- _Extrait_
··········

3.2. Influence de la contrainte de rentabilité sur la contrainte technique de réduction de l’incertitude

Le choix entre les modalités de réduction de l’incertitude disponibles et leur articulation découlent directement de la contrainte de rentabilité. La phase de « modernisation bancaire » qui débute au milieu des années 1980, se caractérise par des transformations profondes de l’environnement bancaire. Les principales sont l’intensification de la concurrence et le développement de nouveaux outils informatique. Ces outils sont alors mis au service de l’objectif de rentabilité dont la prédominance découle de l’évolution du cadre institutionnel propre au secteur bancaire sous l’influence de l’idéologie néolibérale.

··········

Enregistrements:
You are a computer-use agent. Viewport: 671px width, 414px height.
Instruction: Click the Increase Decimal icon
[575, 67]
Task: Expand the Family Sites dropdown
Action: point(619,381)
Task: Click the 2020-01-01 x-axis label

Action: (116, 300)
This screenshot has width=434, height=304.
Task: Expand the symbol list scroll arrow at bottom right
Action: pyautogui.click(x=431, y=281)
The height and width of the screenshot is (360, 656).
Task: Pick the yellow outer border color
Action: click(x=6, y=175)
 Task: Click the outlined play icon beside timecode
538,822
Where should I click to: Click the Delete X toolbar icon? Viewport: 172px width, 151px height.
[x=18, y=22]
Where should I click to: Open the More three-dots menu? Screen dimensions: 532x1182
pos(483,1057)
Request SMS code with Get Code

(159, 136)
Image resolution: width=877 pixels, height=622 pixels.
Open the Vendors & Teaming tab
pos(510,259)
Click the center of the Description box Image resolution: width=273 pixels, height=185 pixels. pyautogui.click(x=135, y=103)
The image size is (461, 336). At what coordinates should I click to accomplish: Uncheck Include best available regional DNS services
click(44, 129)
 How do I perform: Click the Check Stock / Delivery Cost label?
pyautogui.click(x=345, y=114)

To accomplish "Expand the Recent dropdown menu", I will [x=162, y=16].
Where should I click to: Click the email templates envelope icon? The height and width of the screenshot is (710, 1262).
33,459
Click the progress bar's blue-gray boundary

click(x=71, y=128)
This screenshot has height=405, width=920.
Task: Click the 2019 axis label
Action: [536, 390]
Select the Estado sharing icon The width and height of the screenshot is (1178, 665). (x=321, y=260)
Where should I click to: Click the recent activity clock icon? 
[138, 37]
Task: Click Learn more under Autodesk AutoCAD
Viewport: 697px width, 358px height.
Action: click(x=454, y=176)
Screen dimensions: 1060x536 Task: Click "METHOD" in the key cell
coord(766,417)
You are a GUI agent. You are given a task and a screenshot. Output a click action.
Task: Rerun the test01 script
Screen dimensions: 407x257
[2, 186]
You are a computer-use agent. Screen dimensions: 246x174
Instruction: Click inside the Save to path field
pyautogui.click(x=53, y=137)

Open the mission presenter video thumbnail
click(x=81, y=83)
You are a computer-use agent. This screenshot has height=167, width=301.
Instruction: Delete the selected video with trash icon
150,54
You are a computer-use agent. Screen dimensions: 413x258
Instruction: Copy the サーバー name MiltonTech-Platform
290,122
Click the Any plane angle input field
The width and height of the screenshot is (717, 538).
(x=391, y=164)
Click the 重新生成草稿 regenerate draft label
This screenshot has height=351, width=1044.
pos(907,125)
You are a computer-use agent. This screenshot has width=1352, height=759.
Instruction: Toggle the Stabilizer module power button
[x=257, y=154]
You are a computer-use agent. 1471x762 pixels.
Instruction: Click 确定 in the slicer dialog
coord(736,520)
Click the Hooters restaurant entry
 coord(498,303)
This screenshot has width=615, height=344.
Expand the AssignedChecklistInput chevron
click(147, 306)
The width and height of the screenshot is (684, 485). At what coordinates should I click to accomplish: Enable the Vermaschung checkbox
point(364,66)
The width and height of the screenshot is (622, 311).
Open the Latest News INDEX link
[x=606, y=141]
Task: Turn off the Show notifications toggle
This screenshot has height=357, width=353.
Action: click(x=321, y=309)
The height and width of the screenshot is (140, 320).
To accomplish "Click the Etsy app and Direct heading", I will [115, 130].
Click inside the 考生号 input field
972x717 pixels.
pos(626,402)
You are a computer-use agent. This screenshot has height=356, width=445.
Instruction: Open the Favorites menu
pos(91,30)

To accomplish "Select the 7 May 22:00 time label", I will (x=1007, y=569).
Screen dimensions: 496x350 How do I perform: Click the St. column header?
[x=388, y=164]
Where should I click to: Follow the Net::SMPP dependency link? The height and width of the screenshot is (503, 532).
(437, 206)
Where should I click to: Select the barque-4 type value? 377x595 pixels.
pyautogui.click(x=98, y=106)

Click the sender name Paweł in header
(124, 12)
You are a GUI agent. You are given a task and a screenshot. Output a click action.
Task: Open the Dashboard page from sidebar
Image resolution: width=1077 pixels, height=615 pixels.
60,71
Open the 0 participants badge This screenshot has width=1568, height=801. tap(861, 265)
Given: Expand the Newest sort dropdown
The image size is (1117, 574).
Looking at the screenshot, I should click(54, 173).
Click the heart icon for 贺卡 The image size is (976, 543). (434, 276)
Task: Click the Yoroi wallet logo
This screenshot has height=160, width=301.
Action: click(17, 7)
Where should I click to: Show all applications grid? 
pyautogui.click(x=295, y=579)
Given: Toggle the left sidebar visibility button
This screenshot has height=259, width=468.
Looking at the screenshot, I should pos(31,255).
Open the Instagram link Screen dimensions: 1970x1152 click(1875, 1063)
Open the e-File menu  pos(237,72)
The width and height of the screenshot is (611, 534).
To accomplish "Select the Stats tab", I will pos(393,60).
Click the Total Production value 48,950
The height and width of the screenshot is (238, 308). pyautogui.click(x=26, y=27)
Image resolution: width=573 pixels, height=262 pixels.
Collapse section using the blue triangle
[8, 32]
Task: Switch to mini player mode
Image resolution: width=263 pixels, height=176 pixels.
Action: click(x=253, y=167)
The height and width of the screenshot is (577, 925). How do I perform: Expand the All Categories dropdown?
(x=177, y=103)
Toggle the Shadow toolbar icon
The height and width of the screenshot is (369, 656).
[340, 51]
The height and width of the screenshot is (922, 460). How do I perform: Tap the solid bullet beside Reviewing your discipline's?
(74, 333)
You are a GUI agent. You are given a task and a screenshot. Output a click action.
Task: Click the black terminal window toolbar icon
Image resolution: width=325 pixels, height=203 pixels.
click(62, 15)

··········

- _Liste des tâches_
[1] D'après l'extrait sur la modernisation bancaire, à quel moment débute la phase de « modernisation bancaire » ?
[2] Dans les lignes des données fournies, reprenez tout depuis la ligne contenant « You are a computer-use agent. Screen dimensions: 246x174 » jusqu'à celle contenant « pos(907,125) » en remplaçant « Instruction » par « Task », sans rien changer d'autre.

- _Résultats_
[1] Au milieu des années 1980.

[2]
You are a computer-use agent. Screen dimensions: 246x174
Task: Click inside the Save to path field
pyautogui.click(x=53, y=137)

Open the mission presenter video thumbnail
click(x=81, y=83)
You are a computer-use agent. This screenshot has height=167, width=301.
Task: Delete the selected video with trash icon
150,54
You are a computer-use agent. Screen dimensions: 413x258
Task: Copy the サーバー name MiltonTech-Platform
290,122
Click the Any plane angle input field
The width and height of the screenshot is (717, 538).
(x=391, y=164)
Click the 重新生成草稿 regenerate draft label
This screenshot has height=351, width=1044.
pos(907,125)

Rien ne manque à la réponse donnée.